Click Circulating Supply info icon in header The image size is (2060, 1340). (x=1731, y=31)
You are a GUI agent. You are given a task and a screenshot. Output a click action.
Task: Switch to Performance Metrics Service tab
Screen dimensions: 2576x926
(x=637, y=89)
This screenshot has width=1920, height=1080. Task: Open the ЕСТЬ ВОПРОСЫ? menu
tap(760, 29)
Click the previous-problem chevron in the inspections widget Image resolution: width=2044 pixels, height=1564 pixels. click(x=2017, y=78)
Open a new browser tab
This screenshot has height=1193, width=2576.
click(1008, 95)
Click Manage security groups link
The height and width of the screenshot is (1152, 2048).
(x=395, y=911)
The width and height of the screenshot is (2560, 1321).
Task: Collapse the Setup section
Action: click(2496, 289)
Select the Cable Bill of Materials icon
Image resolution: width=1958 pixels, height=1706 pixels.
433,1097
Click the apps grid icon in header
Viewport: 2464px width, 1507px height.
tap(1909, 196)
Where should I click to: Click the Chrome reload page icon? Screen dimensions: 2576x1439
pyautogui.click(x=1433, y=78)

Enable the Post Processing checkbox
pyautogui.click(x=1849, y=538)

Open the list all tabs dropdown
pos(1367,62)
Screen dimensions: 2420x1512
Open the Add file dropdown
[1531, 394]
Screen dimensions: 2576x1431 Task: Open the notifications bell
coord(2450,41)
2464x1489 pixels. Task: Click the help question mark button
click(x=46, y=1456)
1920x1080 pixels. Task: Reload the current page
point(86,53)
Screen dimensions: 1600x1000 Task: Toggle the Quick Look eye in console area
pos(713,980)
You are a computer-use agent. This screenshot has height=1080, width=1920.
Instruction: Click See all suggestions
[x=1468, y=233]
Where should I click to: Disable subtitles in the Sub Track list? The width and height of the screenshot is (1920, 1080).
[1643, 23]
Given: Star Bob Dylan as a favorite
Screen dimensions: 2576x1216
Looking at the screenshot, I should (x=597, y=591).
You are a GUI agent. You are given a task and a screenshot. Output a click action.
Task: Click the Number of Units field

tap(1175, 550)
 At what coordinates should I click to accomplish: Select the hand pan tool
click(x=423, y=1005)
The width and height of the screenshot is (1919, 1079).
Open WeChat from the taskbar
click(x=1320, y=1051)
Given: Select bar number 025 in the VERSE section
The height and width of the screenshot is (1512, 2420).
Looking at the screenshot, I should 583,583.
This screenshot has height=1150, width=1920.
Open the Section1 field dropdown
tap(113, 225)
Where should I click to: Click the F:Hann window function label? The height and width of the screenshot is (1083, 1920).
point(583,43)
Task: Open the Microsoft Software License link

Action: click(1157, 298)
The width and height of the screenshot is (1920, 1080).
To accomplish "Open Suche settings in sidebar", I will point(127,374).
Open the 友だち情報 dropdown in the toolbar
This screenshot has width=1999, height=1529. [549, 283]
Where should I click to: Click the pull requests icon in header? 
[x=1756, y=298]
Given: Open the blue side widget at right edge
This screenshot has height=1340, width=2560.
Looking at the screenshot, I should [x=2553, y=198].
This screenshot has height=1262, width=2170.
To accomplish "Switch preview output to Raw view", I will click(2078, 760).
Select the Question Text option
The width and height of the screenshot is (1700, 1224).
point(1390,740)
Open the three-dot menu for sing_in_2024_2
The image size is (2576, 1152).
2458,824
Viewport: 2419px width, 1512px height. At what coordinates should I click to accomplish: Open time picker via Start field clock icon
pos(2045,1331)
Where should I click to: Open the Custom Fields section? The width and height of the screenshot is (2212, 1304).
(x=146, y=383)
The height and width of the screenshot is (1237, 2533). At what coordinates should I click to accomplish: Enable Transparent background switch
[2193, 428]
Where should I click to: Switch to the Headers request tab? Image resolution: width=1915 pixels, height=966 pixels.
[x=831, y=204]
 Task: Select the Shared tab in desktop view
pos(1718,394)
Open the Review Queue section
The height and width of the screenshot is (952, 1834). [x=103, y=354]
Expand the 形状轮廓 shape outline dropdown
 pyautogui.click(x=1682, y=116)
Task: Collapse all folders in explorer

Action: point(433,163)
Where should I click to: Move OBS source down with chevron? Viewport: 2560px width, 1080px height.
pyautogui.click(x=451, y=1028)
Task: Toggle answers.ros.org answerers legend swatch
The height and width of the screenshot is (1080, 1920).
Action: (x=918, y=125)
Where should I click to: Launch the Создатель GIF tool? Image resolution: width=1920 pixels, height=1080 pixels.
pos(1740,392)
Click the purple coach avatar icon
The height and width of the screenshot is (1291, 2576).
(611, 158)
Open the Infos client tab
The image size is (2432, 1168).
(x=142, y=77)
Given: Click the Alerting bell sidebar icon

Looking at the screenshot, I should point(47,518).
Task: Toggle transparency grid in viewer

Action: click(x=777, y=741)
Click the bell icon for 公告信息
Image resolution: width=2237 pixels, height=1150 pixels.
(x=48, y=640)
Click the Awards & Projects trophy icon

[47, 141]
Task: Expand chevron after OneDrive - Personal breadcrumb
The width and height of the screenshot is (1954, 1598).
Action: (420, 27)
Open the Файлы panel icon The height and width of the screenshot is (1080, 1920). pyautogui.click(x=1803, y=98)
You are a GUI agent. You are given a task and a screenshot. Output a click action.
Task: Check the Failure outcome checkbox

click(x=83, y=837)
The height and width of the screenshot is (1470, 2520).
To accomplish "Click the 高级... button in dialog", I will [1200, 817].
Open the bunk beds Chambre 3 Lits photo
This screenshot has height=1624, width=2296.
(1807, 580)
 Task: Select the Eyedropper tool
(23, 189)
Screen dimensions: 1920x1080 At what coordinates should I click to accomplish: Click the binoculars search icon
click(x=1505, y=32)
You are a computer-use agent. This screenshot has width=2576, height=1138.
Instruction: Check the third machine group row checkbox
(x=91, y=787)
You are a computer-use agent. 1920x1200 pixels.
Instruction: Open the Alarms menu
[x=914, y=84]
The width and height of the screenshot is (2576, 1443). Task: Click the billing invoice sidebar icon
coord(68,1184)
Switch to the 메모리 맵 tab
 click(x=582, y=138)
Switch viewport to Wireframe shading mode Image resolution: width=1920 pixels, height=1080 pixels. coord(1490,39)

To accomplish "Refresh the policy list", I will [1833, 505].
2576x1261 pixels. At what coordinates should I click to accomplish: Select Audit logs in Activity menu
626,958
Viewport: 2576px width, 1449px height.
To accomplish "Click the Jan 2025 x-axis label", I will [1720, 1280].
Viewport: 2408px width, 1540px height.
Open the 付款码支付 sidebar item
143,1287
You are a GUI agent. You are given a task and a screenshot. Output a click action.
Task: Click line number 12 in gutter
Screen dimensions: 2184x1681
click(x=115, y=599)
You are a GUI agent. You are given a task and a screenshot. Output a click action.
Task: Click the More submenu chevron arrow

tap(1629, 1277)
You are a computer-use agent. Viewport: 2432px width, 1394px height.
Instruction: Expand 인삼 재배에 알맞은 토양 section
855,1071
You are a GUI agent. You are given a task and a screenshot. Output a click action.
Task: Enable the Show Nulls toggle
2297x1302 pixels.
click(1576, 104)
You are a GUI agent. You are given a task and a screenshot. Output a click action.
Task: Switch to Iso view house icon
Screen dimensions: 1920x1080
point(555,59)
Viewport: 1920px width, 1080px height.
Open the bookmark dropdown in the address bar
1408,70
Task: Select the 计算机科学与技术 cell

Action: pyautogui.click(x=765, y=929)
┄┄┄┄┄┄┄┄┄┄
■ EXERCISE DETAILS ■
Make a copy of each line in the records above that has the word "computer".

■ RESULT FOR THIS TASK ■
You are a computer-use agent. This screenshot has height=1080, width=1920.
You are a computer-use agent. This screenshot has width=2576, height=1138.
You are a computer-use agent. 1920x1200 pixels.
You are a computer-use agent. Viewport: 2432px width, 1394px height.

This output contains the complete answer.